Les médiateurs dans le conflit afghan ont exhorté jeudi les talibans à renoncer à leur offensive de printemps, à l'issue de pourparlers à Moscou faisant partie des efforts se multipliant pour parvenir à la paix avant un retrait possible des troupes américaines du pays.
Cette rencontre à Moscou entre émissaires de Kaboul et des talibans, en présence de représentants russe, chinois, pakistanais et américain, intervient avant la date butoir du 1er mai, qui doit théoriquement voir Washington retirer ses militaires d'Afghanistan. Cette date a toutefois été remise en cause mercredi par le président Joe Biden.
A l'issue des discussions à Moscou, les médiateurs internationaux ont appelé dans une déclaration commune "toutes les parties au conflit en Afghanistan à réduire le niveau de violence, et le mouvement des talibans à ne pas déclarer d'offensive de printemps", qui met chaque année à rude épreuve les forces de Kaboul.
Quelques heures auparavant, le co-fondateur du mouvement taliban, Mullah Abdul Ghani Baradar, avait appelé à laisser les Afghans "décider de leur propre sort". "Le monde devrait prendre en compte les valeurs islamiques, l'indépendance et les intérêts nationaux du peuple afghan", a indiqué sur Twitter un porte-parole, résumant un discours prononcé à huis clos.
Le chef du conseil de réconciliation du gouvernement afghan, Abdullah Abdullah, a de son côté déclaré que Kaboul souhaitait accélérer les négociations et que "les deux parties entament leurs pourparlers et discussions dans une atmosphère différente" qu'à Doha, au Qatar où ont aussi lieu des pourparlers.
Gulbuddin Hekmatyar, autre membre de la délégation du gouvernement afghan et commandant militaire connu comme le "boucher de Kaboul", a estimé que la rencontre de jeudi à Moscou avait permis de sortir les négociations avec les talibans de "l'impasse".
La délégation afghane à Moscou comprenait un large éventail de personnalités, y compris des négociateurs à Doha, un ancien président et deux seigneurs de guerre accusés de crimes de guerre. Les rares femmes émissaires de Kaboul y étaient absentes.
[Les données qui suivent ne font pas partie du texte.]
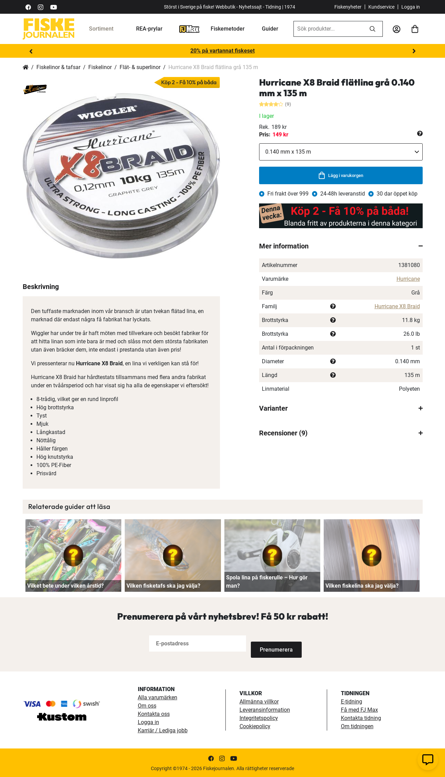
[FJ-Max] (189, 28)
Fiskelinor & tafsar (58, 67)
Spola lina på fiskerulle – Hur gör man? (267, 581)
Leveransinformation (265, 709)
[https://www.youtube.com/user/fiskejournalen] (53, 6)
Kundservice (381, 7)
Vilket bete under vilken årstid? (65, 585)
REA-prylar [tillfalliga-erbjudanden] (149, 28)
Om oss (147, 705)
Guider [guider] (270, 28)
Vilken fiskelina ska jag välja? (362, 585)
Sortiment (101, 28)
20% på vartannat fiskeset (222, 50)
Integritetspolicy (259, 717)
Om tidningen (357, 725)
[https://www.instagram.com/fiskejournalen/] (40, 6)
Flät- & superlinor (140, 67)
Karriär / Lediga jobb (163, 729)
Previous (31, 51)
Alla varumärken (157, 696)
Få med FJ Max (359, 709)
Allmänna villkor (259, 701)
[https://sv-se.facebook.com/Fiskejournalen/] (28, 6)
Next (414, 51)
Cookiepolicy (255, 725)
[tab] (341, 246)
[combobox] (328, 28)
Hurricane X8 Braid (397, 306)
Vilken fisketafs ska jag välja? (163, 585)
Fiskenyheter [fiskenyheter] (347, 7)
"Une conversation sérieuse a eu lieu avec toutes les parties afghanes, dont le principal leitmotiv est qu'elles comprennent et sont prêtes à négocier la paix", a déclaré à l'issue de la réunion l'émissaire du Kremlin pour l'Afghanistan, Zamir Kaboulov.
"Retards inacceptables"
Plus tôt, après avoir reçu les différentes délégations, le ministre russe des Affaires étrangères Sergueï Lavrov avait appelé Washington et les talibans à "rester attachés aux dispositions de l'accord" conclu par l'administration de l'ex-président Donald Trump en février 2020 au Qatar. Cet accord prévoit le retrait des 2.500 soldats américains d'ici au 1er mai 2021 en échange de garanties sécuritaires et d'un engagement des talibans à discuter avec Kaboul.
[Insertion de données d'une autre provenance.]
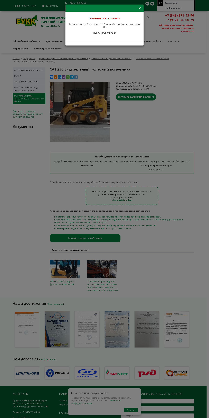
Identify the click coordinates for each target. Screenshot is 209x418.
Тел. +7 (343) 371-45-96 (104, 32)
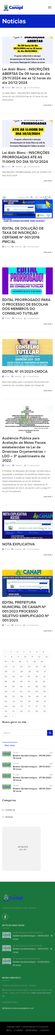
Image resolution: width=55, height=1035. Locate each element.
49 (44, 686)
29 (29, 671)
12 (39, 657)
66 (37, 701)
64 (21, 701)
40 (21, 681)
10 (25, 657)
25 (44, 666)
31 (45, 671)
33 (13, 676)
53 (29, 691)
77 (29, 711)
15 (13, 661)
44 (6, 686)
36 (36, 676)
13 (47, 657)
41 (29, 681)
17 (27, 661)
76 (21, 711)
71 (29, 706)
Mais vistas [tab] (10, 745)
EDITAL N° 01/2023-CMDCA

Le nouveau président des Etats-Unis, Joe Biden, a toutefois estimé mercredi qu'il serait "difficile" de tenir ce délai et les talibans l'ont aussitôt mis en garde contre tout retard. Washington a aussi proposé aux belligérants afghans la formation d'un gouvernement de transition incluant les talibans. Cette idée, soutenue par Moscou, a pour l'instant reçu un accueil peu enthousiaste de la part du pouvoir à Kaboul.
Les discussions à Moscou étaient organisées parallèlement à celles ayant commencé en septembre à Doha et à celles que la Turquie veut accueillir en avril à Istanbul.
M. Lavrov a dit "regretter que les efforts déployés pour lancer le processus politique à Doha n'aient pas encore donné de résultats", espérant que les discussions à Moscou "contribueront à créer les conditions nécessaires" à des progrès. Il a souligné que de nouveaux retards dans les négociations à Doha seraient "inacceptables" alors que "la situation militaro-politique se dégrade".
Les violences se sont intensifiées ces derniers mois dans tout l'Afghanistan malgré ces pourparlers. Dans ce contexte, le départ des Etats-Unis inquiète le gouvernement en place, dont l'autorité est contestée ou mise à mal sur plus de la moitié du territoire.